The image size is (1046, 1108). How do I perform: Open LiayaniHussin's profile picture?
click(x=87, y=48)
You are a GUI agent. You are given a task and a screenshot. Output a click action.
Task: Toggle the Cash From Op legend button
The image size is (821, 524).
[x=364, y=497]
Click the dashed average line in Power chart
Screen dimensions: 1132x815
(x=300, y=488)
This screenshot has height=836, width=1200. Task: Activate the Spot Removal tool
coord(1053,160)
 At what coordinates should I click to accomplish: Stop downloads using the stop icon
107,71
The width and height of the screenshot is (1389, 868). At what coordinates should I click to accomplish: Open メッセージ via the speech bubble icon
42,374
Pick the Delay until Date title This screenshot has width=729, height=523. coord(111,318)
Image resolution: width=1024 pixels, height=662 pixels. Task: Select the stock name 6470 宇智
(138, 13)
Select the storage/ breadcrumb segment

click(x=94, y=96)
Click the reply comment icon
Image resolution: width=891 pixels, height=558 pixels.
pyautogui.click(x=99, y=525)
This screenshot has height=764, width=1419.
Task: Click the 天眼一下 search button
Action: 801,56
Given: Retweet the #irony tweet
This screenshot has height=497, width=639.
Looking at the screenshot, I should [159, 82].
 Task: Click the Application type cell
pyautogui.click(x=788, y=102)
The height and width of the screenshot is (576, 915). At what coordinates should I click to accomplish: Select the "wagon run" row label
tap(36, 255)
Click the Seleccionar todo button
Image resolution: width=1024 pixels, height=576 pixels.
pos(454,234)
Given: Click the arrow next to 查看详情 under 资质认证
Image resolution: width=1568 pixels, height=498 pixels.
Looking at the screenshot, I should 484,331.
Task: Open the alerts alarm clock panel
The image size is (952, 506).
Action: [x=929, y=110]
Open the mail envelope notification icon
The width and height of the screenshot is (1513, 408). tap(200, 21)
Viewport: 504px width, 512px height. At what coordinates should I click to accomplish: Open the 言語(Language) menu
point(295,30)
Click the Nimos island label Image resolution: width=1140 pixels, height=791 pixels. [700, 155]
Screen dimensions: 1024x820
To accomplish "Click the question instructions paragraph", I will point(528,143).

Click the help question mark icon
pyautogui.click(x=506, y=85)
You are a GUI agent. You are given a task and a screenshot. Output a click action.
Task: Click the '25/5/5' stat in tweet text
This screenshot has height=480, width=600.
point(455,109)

--------------------------------

__PROBLEM STATEMENT__
Nothing in the data should be altered; please repeat it exactly.

__RESPONSE FOR THIS EXERCISE__
The image size is (1046, 1108). How do I perform: Open LiayaniHussin's profile picture?
click(x=87, y=48)
You are a GUI agent. You are given a task and a screenshot. Output a click action.
Task: Toggle the Cash From Op legend button
The image size is (821, 524).
[x=364, y=497]
Click the dashed average line in Power chart
Screen dimensions: 1132x815
(x=300, y=488)
This screenshot has height=836, width=1200. Task: Activate the Spot Removal tool
coord(1053,160)
 At what coordinates should I click to accomplish: Stop downloads using the stop icon
107,71
The width and height of the screenshot is (1389, 868). At what coordinates should I click to accomplish: Open メッセージ via the speech bubble icon
42,374
Pick the Delay until Date title This screenshot has width=729, height=523. coord(111,318)
Image resolution: width=1024 pixels, height=662 pixels. Task: Select the stock name 6470 宇智
(138, 13)
Select the storage/ breadcrumb segment

click(x=94, y=96)
Click the reply comment icon
Image resolution: width=891 pixels, height=558 pixels.
pyautogui.click(x=99, y=525)
This screenshot has height=764, width=1419.
Task: Click the 天眼一下 search button
Action: 801,56
Given: Retweet the #irony tweet
This screenshot has height=497, width=639.
Looking at the screenshot, I should [159, 82].
 Task: Click the Application type cell
pyautogui.click(x=788, y=102)
The height and width of the screenshot is (576, 915). At what coordinates should I click to accomplish: Select the "wagon run" row label
tap(36, 255)
Click the Seleccionar todo button
Image resolution: width=1024 pixels, height=576 pixels.
pos(454,234)
Given: Click the arrow next to 查看详情 under 资质认证
Image resolution: width=1568 pixels, height=498 pixels.
Looking at the screenshot, I should 484,331.
Task: Open the alerts alarm clock panel
The image size is (952, 506).
Action: [x=929, y=110]
Open the mail envelope notification icon
The width and height of the screenshot is (1513, 408). tap(200, 21)
Viewport: 504px width, 512px height. At what coordinates should I click to accomplish: Open the 言語(Language) menu
point(295,30)
Click the Nimos island label Image resolution: width=1140 pixels, height=791 pixels. [700, 155]
Screen dimensions: 1024x820
To accomplish "Click the question instructions paragraph", I will point(528,143).

Click the help question mark icon
pyautogui.click(x=506, y=85)
You are a GUI agent. You are given a task and a screenshot. Output a click action.
Task: Click the '25/5/5' stat in tweet text
This screenshot has height=480, width=600.
point(455,109)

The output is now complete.